Aiming at the problems of data scarcity and insufficient temporal feature extraction in the process of air target intention recognition, an air target intention recognition model based on deep learning (IDERDL) is proposed. First, the air target intention recognition problem is analyzed in detail, the air target intention space and intention feature set are constructed and coded uniformly, and the decision maker’s empirical knowledge is encapsulated into intention labels. Second, the intention data generation model is constructed based on the denoising diffusion model, where Gaussian noise is added to the intention data in the forward process and denoised in the reverse process to generate the air target intention data. The improved knowledge distillation method is applied to the denoising diffusion model to accelerate the sampling process of the model. Finally, the temporal module based on dilated causal convolution is constructed to solve the problem of temporal feature extraction of intention data; meanwhile, the graph attention mechanism is introduced to mine and analyze the relationship between different intention features.

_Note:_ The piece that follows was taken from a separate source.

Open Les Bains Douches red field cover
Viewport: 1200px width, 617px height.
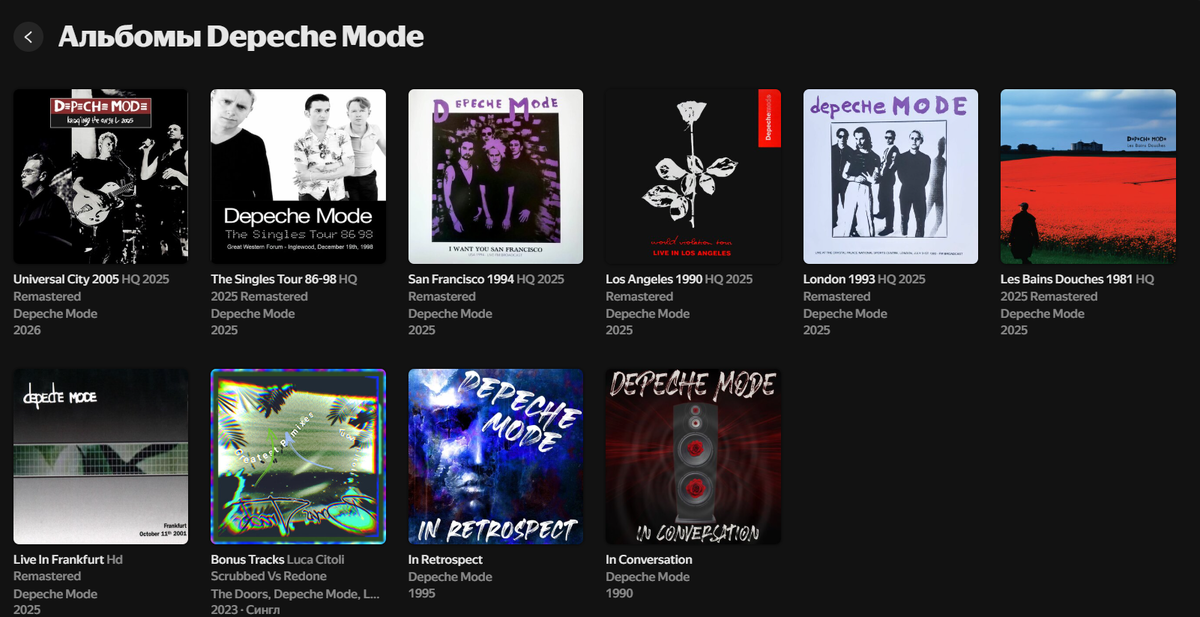[1088, 177]
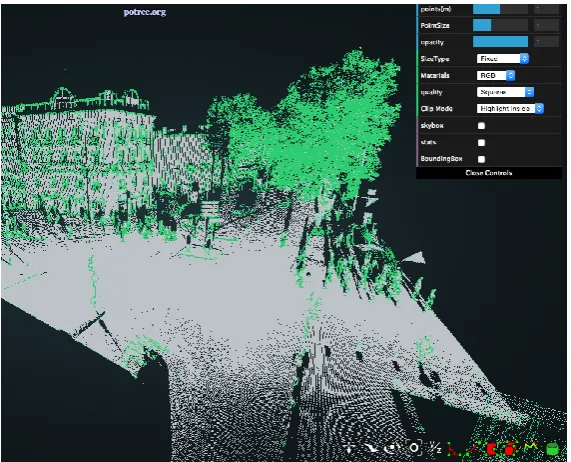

By combining the two, the feature extraction capability of the model is greatly improved. The visualized intention data indicate that the model generates high-quality samples. Comparison experiments with other state-of-the-art intention recognition methods show that IDERDL has higher intention recognition accuracy and performance. Ablation experiments also validate the effectiveness of the model.

Our proposed intention recognition model can both compensate for the lack of intention data and effectively improve temporal feature extraction. However, there are still some limitations. First, deep learning-based intention recognition methods are more dependent on intention labels labeled by experts during the training process, while intent ambiguity may exist in real battlefield environments, affecting model training. Second, although we introduce knowledge distillation methods to improve the sampling efficiency of diffusion models, they are still limited by the number of teacher models. The following five areas will be focused on in the upcoming research.

  1. (1)

    To address the limitations of IDERDL, semi-supervised learning methods are introduced into the intention recognition task to fully utilize unlabeled data, while exploring lightweight diffusion model architectures to reduce the computational cost.

  2. (2)

    Although the existing intention recognition model has achieved a high recognition accuracy rate, the cost of war brought about by intention misjudgment in actual combat cannot be borne by both warring parties, and the performance and interpretability of the model still need to be improved.

  3. (3)

    Existing intentions are labeled by experts based on empirical knowledge, while in actual combat, there is a large similarity between intentions, and it is difficult to achieve a strict distinction between different intentions.

  4. (4)

    The battlefield data collected in actual combat is less, the existing model is more dependent on the support of data, and how to obtain more high-quality intention data is also a future research direction.

  5. (5)

    Analyzed from the perspective of the OODA ring, if the combat intention of the enemy target can be predicted in advance, it can lay the foundation for accelerating the closure of the OODA ring, and then it can be a prerequisite for the victory of the war.